En boîte dès la fin de l'année 1963, le « Portrait-Souvenir de Gide1 » ne sera diffusé que les 2 et 6 décembre 1965. Signe des temps, l'émission est reléguée à 22 h 10, après le « Palmarès des chansons » spécial Tino Rossi. Une fois n'est pas coutume — mais c'est la dernière —, Stéphane s'est invité lui-même comme témoin, pour regretter que le vieux Gide ne soit plus autant lu qu'en 1935. Bien entendu, il insiste à plaisir sur les méconnus Souvenirs de la cour d'assises. Il est en bonne compagnie : Catherine Gide, Pierre Naville (son biographe), Jean Delay (qui évoque sa sexualité), Claude Mauriac (ainsi consolé), Jean Vilar (qui monta l'Œdipe en 1949), Jean-Louis Barrault et Marc Allégret dont les films sont exploités pour l'occasion. Rien de très original; les critiques sont sévères : « Cette deuxième partie, comme la première, n'accrochait vraiment que par les documents enregistrés du vivant de Gide », maugrée Jacques Siclier, du Monde. « La seconde émission n'a pas racheté l'ennui distillé par la première », insiste René Roger dans La Croix. La presse régionale s'avoue dépassée par « un commentaire abondant qui détournait l'attention » (L'Union). Un petit mot de félicitations de Jean Schlumberger, daté du 7 décembre, n'empêche pas le grand album des « Portraits-Souvenirs » de se refermer une fois pour toutes. Les derniers tournages ont cessé en 1963 et, en septembre 1964, la série entre dans l'Olympe de la télévision en faisant l'objet d'un pastiche bouffon dû à Françoise Dorin : le « Portrait sur mesure de Léon Touffanel » est un canularesque portrait croisé, composé des témoignages dévots de Colette Deréal, Raymond Devos, Francis Blanche, Poiret et Serrault, Maria Pacôme et Salvador Dalí. Une consécration. »
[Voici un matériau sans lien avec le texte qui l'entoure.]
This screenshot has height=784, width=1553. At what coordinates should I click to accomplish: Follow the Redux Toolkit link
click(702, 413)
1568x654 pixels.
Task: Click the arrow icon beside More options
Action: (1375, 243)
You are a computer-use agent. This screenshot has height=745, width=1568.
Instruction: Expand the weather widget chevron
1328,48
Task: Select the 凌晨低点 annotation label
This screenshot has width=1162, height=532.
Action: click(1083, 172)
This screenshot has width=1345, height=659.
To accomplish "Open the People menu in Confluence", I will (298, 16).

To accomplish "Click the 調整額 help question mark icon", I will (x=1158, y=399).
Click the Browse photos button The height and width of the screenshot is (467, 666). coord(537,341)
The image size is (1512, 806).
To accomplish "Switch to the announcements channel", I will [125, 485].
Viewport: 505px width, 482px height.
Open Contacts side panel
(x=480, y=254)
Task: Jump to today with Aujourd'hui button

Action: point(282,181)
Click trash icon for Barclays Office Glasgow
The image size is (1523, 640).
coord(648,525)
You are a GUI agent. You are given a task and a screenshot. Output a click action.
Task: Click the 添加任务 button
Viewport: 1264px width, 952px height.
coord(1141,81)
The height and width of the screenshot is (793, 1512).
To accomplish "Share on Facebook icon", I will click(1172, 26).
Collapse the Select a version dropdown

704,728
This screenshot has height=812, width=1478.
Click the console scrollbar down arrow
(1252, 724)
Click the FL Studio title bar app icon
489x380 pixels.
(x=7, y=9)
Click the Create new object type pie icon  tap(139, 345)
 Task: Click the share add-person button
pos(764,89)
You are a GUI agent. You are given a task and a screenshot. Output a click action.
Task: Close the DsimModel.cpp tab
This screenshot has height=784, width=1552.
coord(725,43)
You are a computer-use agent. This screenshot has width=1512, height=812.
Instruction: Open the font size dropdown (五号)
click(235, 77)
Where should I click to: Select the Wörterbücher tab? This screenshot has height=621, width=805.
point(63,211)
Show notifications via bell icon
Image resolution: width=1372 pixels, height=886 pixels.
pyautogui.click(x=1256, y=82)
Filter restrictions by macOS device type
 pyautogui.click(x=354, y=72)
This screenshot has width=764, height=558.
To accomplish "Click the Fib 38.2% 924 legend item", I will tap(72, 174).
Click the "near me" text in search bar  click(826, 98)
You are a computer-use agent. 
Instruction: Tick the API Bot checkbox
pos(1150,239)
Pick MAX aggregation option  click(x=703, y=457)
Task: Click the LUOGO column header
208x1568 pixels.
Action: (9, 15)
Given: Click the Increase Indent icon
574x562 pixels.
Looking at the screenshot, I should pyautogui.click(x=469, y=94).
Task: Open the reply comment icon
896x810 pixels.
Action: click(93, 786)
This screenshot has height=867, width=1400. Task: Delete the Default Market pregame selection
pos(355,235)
1. Le « Portrait-Souvenir d'André Gide » est réalisé par Jacques Demeure. Il est complété d'extraits du Voyage au Congo (1927) et d'Avec André Gide (1951), films de Marc Allégret, et d'entretiens radiophoniques d'André Gide et Jean Amrouche. Un court film de 1924 montre Gide et Roger Martin du Gard conversant sur la terrasse du château de Bellême. Marc Allégret lit des lettres de Gide.
(Olivier Philipponnat et Patrick Lienhardt, 
Roger Stéphane, biographie, Grasset, 2004, p.725-726)
 
On retiendra encore un commentaire sur l'émission, sous la plume de Gabriel Matzneff, alors critique de télévision à Combat. Si elle ne porte pas sur le travail de Stéphane, elle vient toutefois apporter un bémol à sa déploration en ouverture de l'émission (« On ne lit plus guère Gide », mensonge proféré de tout temps par des amateurs de Gide déconnectés des réalités de leur époque) et rappelle le rôle de moraliste incarné par Gide pour la génération suivant celle de Stéphane (Matzneff est né en 1936) :

« Le « Portrait-souvenir » d'André Gide, par Roger Stéphane, dont nous avons vu la seconde partie lundi. Ce message de liberté et de libération, de message de l'humanisme gréco-romain et christianisme qui, en Europe, depuis la mort de Gide, de Thomas Mann, de Berdiaeff, d'Unamuno, est capable de le transmettre aux générations nouvelles ? Si je répondais à cette question, on m'accuserait d'un excès de pessimisme et c'est pourquoi je préfère m'abstenir. A défaut d'une réponse, un conseil : lisez Gide !

Nous allons chercher chez Gide des leçons de morale. » 
 (La Séquence de l’énergumène, Editions Léo Scheer, 2012)

Les deux parties de l'émission sont disponibles sur le site de l'INA (extrait gratuit, téléchargement de l'intégralité de chaque émission pour 2,99€).